# Adoptive mom also a sister, Would it work?



## caters (Apr 8, 2017)

In my first edition(which I never finished) of my Kepler Bb story, the same year that there is an actual civilization there and not just 1 family, Lisa becomes pregnant with twins.

Because of fetal diapause at 6 months pregnant(this is based on ovulation, not LMP), 1 twin goes through typical third trimester development at a time and so Lisa goes into labor and gives birth to her first twin. The contractions stop after that placenta(if it is in fact DiDi twins or fraternal twins) comes out or if it is MoDi or MoMo(For MoMo twins, the amniotic sac heals up with the baby inside, even faster if that tear in the amniotic sac on the side rather than the bottom) is , that placenta stays there and contractions stop with an intact placenta still in the uterus. If something goes wrong, in particular the tear in the amniotic sack being at the bottom and both twins coming out, a full term baby and a micropreemie are born as twins.

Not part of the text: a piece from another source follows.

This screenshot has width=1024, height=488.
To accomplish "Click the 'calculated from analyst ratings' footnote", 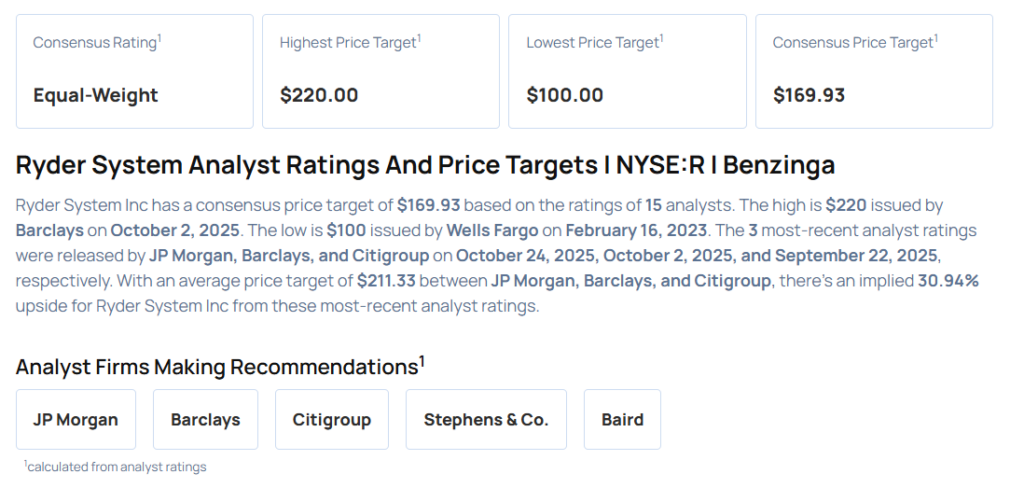I will [115, 467].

Alma, Lisa's firstborn, is 18 years old at this point. She is still an adolescent because adulthood in this species is not reached until the humanoid is 26 years old(This is kind of like a compensation for conception to 5 years being the gender neutral stage(where you can only tell via genetic testing if it is male or female)).
Alma uses the interplanetary communicator Robin and Lisa got years before(1 year before Lisa became pregnant for the first time) and asks about inducing lactation and adopting the other twin when it is born.
Planetary Leader 1 teleports Alma a kit for adoption and inducing lactation. Here is what is in the kit:


Breast pump
Nursing bra
Nursing shirt(loose fitting blouse)
Chest sling(to hold the baby in the cradle hold, as close to the breast as possible, while in public

Lisa recommends that Alma uses her breast pump while Lisa is nursing the first twin. That way, once 3 months have passed and the second twin is born, she will have an ample milk supply for the baby.
The way I wrote it in the first edition, once the second twin was born(which 5 years later is found out to be a girl), Alma put on the clothing and sling for nursing, found an area to build her home, met another woman who has had children before, lives with that woman for a year while her home is built, and then moves into her home, connecting it to Lisa and Robin's home.

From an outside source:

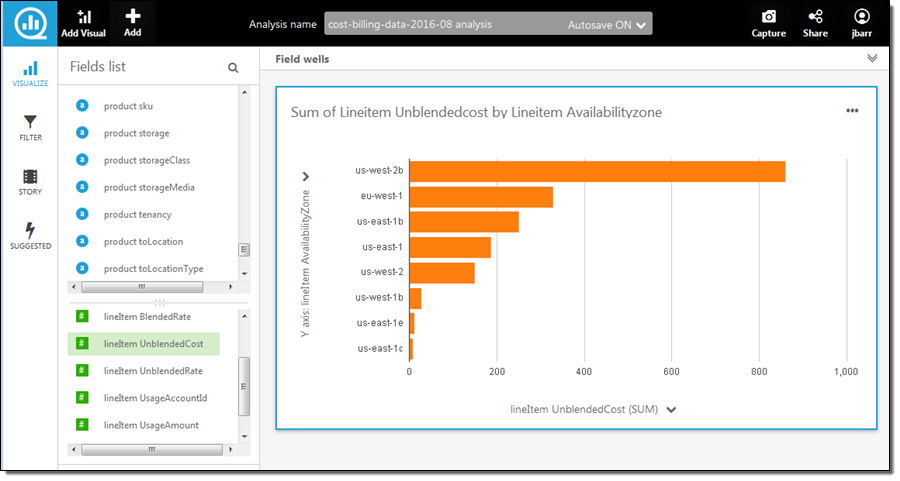Screen dimensions: 900x481
Task: Click the Capture camera icon
Action: [x=768, y=17]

Now I asked my momma about this adoptive mom/sister relationship and she said that typically twins stay together so if 1 goes, both go. But Lisa just can't handle twins. 1 baby is enough for her. And Alma has never been pregnant so it is better for her to have 1 baby as well. This leads to the twins being separated.

So if the newborn twin is separated from the 3 month old twin minutes after it is born, is that a problem? Is it a problem not feeding a newborn colostrum because it was pumped out months ago? Basically, will this work, Alma being both a sister and an adoptive mom of the younger twin?


----------



## skip.knox (Apr 8, 2017)

It will work only if you write it. Can we see a sample in Showcase?


----------



## caters (Apr 8, 2017)

No, I am not asking if this would work in writing because it would.  Plus I have started rewriting my Kepler Bb story from scratch a few months ago, still having similar scenes but with more narration as well as dialogue. I am at the chapter where Lisa gives birth to her firstborn who, 5 years later is named Alma. That is several chapters away from having a civilization and a twin pregnancy.

I am wondering if this would actually work in real life, separating twins and not feeding a newborn colostrum because it was pumped off months ago. Don't newborns need colostrum for the first few days? And twins being separated is a whole other challenge.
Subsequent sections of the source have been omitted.